**EXCERPT PROVIDED**:
______

So then do you think it would be a reliable signature to identify authentic UAP footage?

If you think of it having a warp bubble or a circle of influence around the craft, you're going to affect the bottom and you're going to affect any lines behind the top. But as you hit the center, you're basically blocking the view and light is not reflecting off that object to your eye or your camera. So you get a lot more when—the bottom and not as much when it's lower for the top. But we actually have the videos and stuff, and we explain it a lot better in the book with a lot of pictures. But you know, it depends on how far away you are from the background and how much light is reflecting off the background towards your eye or the camera. In this case, your eye is the camera. Um, so it's all based on reflected light, and of course we're bending light. And you know, we can't bend light unless you go through a time dilation or a space bubble—we'll just call it a space bubble for now.

I've done a lot of CGI myself professionally, and I've taken two different courses on CGI. Uh, CGI uses what is called light ray or ray tracing, so it simulates the path of light. If you want to get light to bend like this in a computer CGI, you have to intentionally put in what is called a helper object—in this case it would be a lens object behind the UAP in your CGI world to try and make the light bend. But you'd have to know the Einstein theory of spatial gravitational lensing and the Alcubierre theory and combine them together to know exactly how to make sure the light passes through and matches up with the theories.

Now there is some literature on the internet, um, but it's not well known and it's not something easily found. So we're not the first to say UAPs will create gravitational lensing. I believe Kenneth Knuth was the first one in a presentation in 2021 to show this very gravitational lensing in the Aguadilla UAP video. But I believe it was 2001 the first time someone ever actually wrote down that they think—and published a paper saying they think UAPs may be bending light or might bend light.

So to go a little further, we're going to show you some historical pictures that showed the same thing before computers, before CGI graphics. And nobody even knew—even a few years ago, they didn't look for this, so they didn't know to put it in when they were faking a UFO. So I have seen thousands of cases through MUFON Canada and others, and I can tell right away if they're fake or not. So your answer to your question is: is this proof that it's a real UFO or UAP? The answer is yes. This is a very distinctive signature.

All right, so the next one actually is we wanted to go over how um, several skeptics have said that the Aguadilla might be a balloon or might be a sky lantern. Well, when you look at it—yeah, when you look at it and you think, well, it could look like a balloon. But if you don't know what a balloon looks like to an IR camera, you won't have any idea.

______

**DATA**:
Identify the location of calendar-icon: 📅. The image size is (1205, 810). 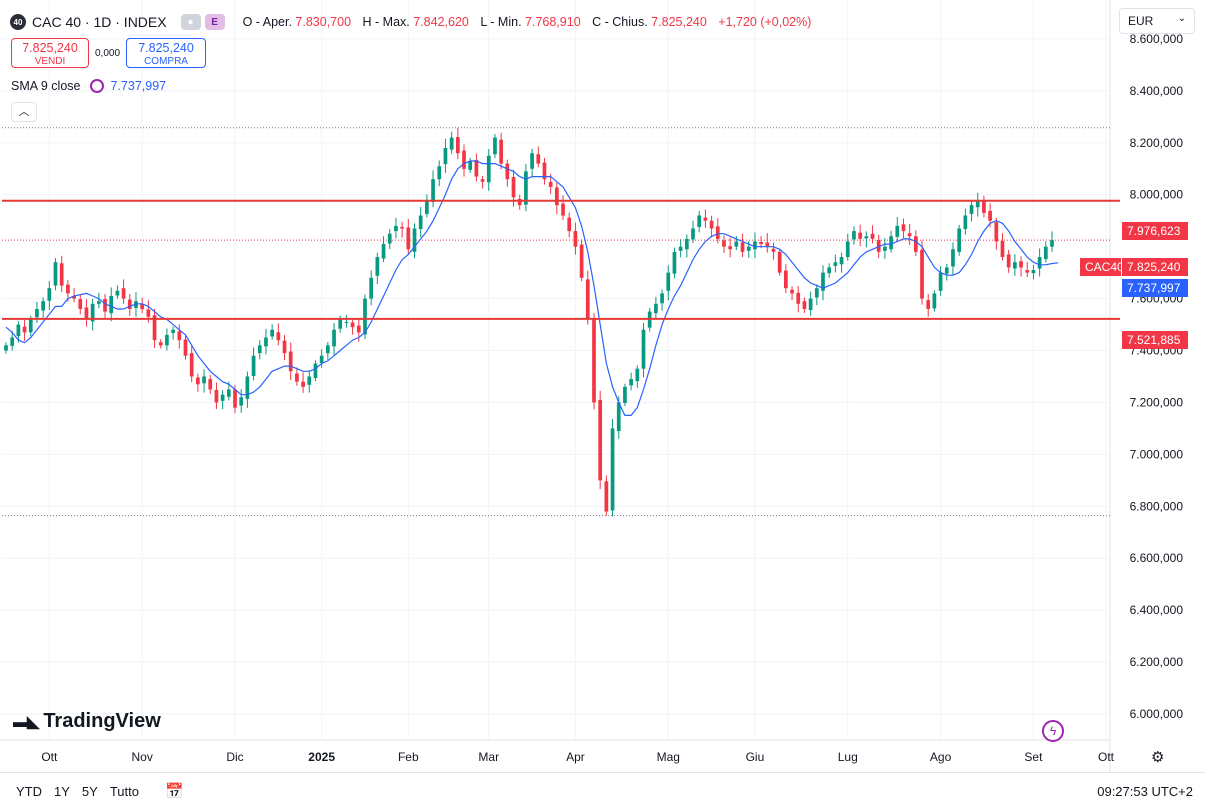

______

**TASKS TO PERFORM**:
1 – Retype the UAP interview excerpt starting at "Now there is" and ending at "might bend light.".
2 – In the UAP interview excerpt, who is named as the first to show gravitational lensing in the Aguadilla UAP video, and in what year?
3 – According to the UAP interview excerpt, why would faked UFO footage lack the light-bending effect?
The material has no connection to the UAP interview excerpt.

**RESPONSES FOR EACH TASK**:
1 –
Now there is some literature on the internet, um, but it's not well known and it's not something easily found. So we're not the first to say UAPs will create gravitational lensing. I believe Kenneth Knuth was the first one in a presentation in 2021 to show this very gravitational lensing in the Aguadilla UAP video. But I believe it was 2001 the first time someone ever actually wrote down that they think—and published a paper saying they think UAPs may be bending light or might bend light.

2 – Kenneth Knuth, in a 2021 presentation.

3 – Until a few years ago, nobody looked for this effect. People faking a UFO therefore didn't know to include it.